--- Task objective ---
The response must contain every line below in which "computer" appears.

--- Source records ---
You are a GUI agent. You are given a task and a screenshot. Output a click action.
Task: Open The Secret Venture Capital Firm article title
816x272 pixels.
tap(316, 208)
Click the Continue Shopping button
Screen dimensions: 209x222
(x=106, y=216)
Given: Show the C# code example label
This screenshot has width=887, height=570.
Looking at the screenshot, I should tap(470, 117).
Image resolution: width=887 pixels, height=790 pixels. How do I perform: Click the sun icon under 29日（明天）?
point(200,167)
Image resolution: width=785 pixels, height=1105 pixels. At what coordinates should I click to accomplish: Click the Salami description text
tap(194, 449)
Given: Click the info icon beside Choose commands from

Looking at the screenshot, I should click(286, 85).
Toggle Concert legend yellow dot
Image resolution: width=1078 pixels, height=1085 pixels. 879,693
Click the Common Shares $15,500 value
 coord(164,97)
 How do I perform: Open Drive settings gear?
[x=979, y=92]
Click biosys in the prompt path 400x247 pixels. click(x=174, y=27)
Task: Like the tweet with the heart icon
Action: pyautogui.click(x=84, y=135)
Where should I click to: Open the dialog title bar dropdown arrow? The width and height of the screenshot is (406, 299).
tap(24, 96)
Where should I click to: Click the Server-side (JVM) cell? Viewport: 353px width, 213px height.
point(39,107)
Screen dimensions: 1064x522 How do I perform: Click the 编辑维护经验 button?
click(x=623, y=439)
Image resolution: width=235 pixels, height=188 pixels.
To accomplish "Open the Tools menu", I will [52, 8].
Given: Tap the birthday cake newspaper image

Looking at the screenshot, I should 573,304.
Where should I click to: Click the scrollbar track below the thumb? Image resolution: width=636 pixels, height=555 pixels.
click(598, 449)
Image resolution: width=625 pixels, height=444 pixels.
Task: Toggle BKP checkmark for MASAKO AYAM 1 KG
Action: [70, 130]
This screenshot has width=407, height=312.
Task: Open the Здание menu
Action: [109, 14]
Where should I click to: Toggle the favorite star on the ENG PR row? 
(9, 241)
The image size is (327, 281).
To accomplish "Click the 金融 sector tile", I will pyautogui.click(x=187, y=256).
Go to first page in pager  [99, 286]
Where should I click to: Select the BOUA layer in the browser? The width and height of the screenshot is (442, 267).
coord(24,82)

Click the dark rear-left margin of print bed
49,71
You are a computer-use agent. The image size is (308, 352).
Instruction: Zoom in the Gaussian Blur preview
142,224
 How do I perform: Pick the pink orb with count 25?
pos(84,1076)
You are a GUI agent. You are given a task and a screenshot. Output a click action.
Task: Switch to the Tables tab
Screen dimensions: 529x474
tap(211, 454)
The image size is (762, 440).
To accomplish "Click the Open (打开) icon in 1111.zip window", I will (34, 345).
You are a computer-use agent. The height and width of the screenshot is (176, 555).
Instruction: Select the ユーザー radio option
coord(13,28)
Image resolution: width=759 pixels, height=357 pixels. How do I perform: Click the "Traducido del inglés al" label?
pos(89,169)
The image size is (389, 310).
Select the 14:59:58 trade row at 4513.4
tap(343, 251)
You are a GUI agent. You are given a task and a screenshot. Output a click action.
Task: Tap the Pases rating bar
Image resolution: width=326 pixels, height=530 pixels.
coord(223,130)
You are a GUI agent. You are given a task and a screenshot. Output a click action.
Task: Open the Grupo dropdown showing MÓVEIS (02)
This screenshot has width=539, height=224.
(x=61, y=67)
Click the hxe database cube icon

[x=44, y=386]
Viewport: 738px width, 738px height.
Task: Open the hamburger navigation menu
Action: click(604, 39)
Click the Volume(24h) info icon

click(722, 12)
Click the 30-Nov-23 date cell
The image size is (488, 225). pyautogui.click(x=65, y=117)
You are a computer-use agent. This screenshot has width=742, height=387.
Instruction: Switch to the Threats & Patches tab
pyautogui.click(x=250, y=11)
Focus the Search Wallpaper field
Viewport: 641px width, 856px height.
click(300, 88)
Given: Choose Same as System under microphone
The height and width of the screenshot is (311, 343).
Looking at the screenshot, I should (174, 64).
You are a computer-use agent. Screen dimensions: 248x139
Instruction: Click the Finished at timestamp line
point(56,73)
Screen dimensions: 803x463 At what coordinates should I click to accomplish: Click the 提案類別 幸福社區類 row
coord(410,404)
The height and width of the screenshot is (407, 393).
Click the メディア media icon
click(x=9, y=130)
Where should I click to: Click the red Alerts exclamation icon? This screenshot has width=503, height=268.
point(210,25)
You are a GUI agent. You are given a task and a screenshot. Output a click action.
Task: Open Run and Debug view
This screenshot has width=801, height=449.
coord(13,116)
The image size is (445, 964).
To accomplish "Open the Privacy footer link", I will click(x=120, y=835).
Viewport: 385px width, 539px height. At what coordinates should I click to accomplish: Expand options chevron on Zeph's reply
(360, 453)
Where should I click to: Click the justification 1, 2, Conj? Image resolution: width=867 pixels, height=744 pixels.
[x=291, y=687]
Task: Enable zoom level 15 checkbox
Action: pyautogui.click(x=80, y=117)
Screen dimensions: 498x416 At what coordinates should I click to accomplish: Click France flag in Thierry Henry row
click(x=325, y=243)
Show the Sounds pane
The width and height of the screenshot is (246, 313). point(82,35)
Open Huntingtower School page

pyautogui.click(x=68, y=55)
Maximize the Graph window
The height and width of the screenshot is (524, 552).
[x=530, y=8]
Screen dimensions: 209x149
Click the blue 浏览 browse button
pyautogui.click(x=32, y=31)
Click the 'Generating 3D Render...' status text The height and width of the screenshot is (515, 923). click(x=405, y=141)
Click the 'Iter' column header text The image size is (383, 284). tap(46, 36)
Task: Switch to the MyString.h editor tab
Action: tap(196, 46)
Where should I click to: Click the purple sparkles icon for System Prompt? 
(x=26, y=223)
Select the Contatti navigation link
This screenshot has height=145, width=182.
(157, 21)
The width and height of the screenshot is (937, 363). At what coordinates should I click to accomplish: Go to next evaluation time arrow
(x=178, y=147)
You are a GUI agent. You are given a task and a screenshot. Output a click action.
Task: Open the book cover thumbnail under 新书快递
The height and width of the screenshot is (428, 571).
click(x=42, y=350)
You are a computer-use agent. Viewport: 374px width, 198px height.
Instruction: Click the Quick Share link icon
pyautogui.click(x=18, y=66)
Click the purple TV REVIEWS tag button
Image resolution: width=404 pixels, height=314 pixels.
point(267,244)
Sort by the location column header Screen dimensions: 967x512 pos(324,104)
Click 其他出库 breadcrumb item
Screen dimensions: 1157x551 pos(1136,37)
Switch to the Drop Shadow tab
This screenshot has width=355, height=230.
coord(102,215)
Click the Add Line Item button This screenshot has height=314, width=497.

--- Solution for this task ---
You are a computer-use agent. The image size is (308, 352).
You are a computer-use agent. The height and width of the screenshot is (176, 555).
You are a computer-use agent. This screenshot has width=742, height=387.
You are a computer-use agent. Screen dimensions: 248x139
You are a computer-use agent. Viewport: 374px width, 198px height.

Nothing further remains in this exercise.